Start Quoted text
Close this search box.

Thoughts on Humans from a Long Trip in the Australian Outback

The place that made me love and hate humans at the same time

Image by author — Taken somewhere between Port Augusta and Alice Springs, Australia, 2014

6 min read

The Australian Outback is the most magic place I’ve ever seen in my life.

It’s the place I’d return to tomorrow morning if I could.

I can’t help but think Mother Nature created it to help humans put things into perspective; to remind us that we’re small, insignificant, and irrational, but we’re also one of the most beautiful species.

Reflecting in the Outback

My partner Aloha and I travelled for two years in the land of kangaroos. We bought an old van, got it fixed, and used it as our mobile home around Australia between 2013 and 2015.

Image by author — Taken somewhere between Port Augusta and Alice Springs, Australia, 2014

We travelled from Melbourne to Cairns, from Cairns to Adelaide, from Adelaide to Melbourne, from Melbourne to Alice Springs, and from Alice Springs back to Cairns.

Screenshot by author from (Map data ©2024 Google)

We often found ourselves in remote areas, alien places for people who come from Lombardy (Italy), the second most populous region of the European Union. 

Everywhere we go in our country, we see buildings. Everywhere we turn, we see humans and the products of their creative minds.

In the Outback, we saw nothing but land.

The Land.

Image by author — Taken in the Uluru-Kata Tjuta National Park, Australia, 2014

We were far from the cities, far from busy roads, far from the world. Everything around us looked still and I felt I was in a foreign dimension where time didn’t exist.

Who are we?

Why are we here?

The vastness of the Australian desert would amplify unanswerable questions that humans have been asking themselves since the beginning of eternity. Behind the wheel, it seemed to me I was driving towards infinity.

I struggled to believe where I was.

Image by author — Somewhere in the middle of nowhere, Australia, 2014.

“We are so small. My problems are so small,” my troubled mind would often think while driving towards the horizon in awe.

The disarming beauty of the desert’s endless expanse of nothingness often made me think about our relationship with the Land. Why can’t most of us live in harmony with her anymore? Why do we keep building and producing and wanting? Why do we mistakenly believe we don’t have enough?
End Quoted text
Start Provided data
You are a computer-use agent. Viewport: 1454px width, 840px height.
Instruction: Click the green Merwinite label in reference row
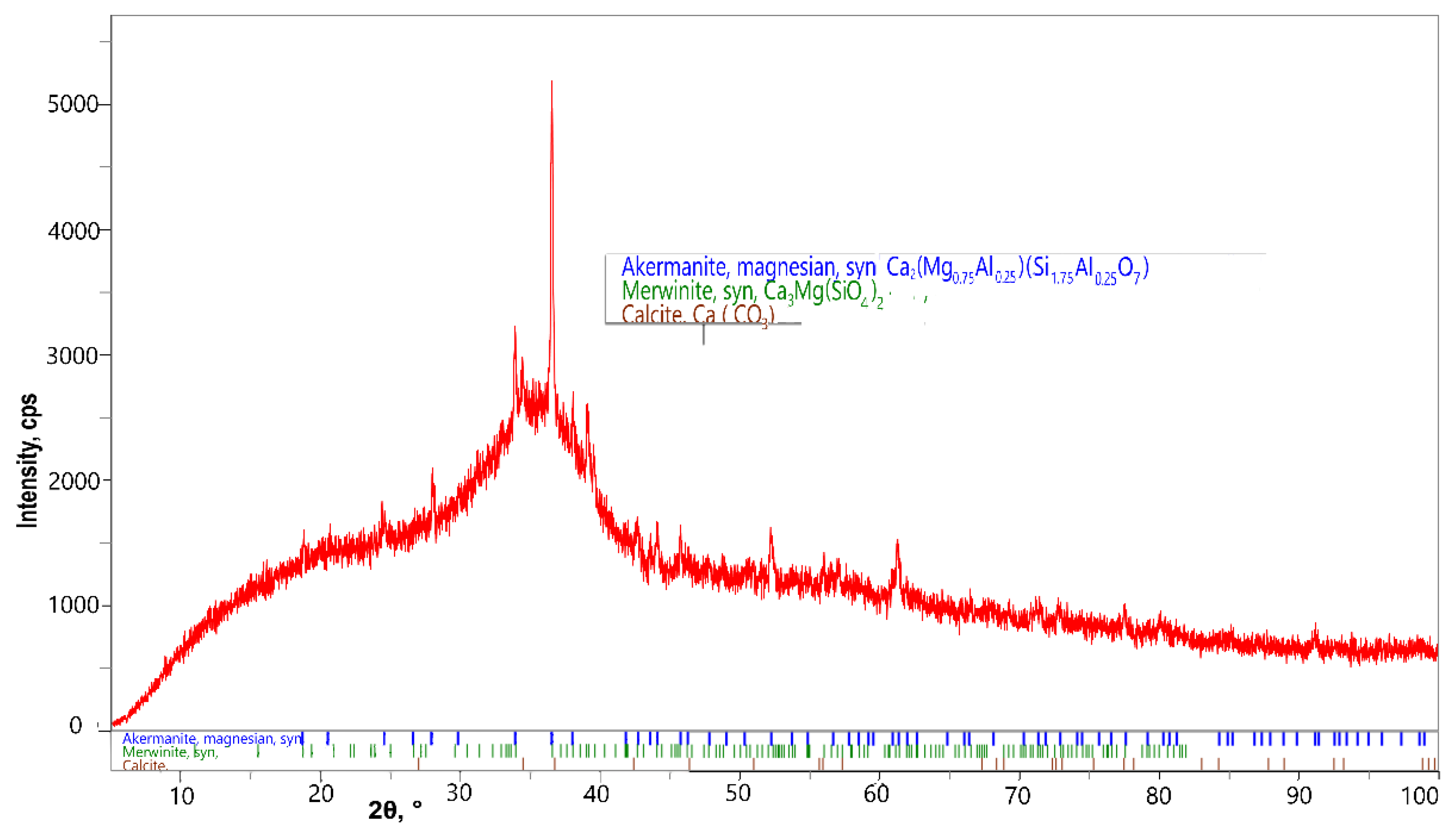170,752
End Provided data
§ **Goal 1**
In the essay about the trip through the Australian Outback, between which years did the writer and Aloha use the van as their mobile home?
§ **Goal 2**
Reproduce the essay about the trip through the Australian Outback, from "Screenshot by author" up to and including "time didn’t exist.".
§ **Goal 3**
Write the next part of the essay about the trip through the Australian Outback, starting after its last sentence.

§ **Exercise output 1**
Between 2013 and 2015.

§ **Exercise output 2**
Screenshot by author from (Map data ©2024 Google)

We often found ourselves in remote areas, alien places for people who come from Lombardy (Italy), the second most populous region of the European Union. 

Everywhere we go in our country, we see buildings. Everywhere we turn, we see humans and the products of their creative minds.

In the Outback, we saw nothing but land.

The Land.

Image by author — Taken in the Uluru-Kata Tjuta National Park, Australia, 2014

We were far from the cities, far from busy roads, far from the world. Everything around us looked still and I felt I was in a foreign dimension where time didn’t exist.

§ **Exercise output 3**
“Look around,” the Land seemed to whisper.

“Look at those rocks. Look at the bushes and the red soil. Look at the dingoes, the lizards, the wild horses, the kangaroos. Look at the blazing sun. Can’t you see? You come from the Land. I am alive and I keep you alive. Without me, you would cease to exsist. Why do you not understand that? Why do you not understand that I am enough?”

Image by author — Taken in the Uluru-Kata Tjuta National Park, Australia, 2014

Travelling in the Outback made me hate humans for the way they’ve been disrespecting the Land.

But it made me love them, too.

Loving Our Species

There was no trace of human activity in the Outback, so I often thought I was in a distant, hostile place no one could reach.

That wasn’t true though.

When I looked closely, I could always see a road sign, a fence, or a post someone had put there— an indication that there are no limits to where our adventurous minds can take us. The very road I was driving on was the product of our innate human desire for exploration and connection.

“It looks as if I were on Mars. Yet I can still see traces of human activity and what they did to make this place work for them,” I would think.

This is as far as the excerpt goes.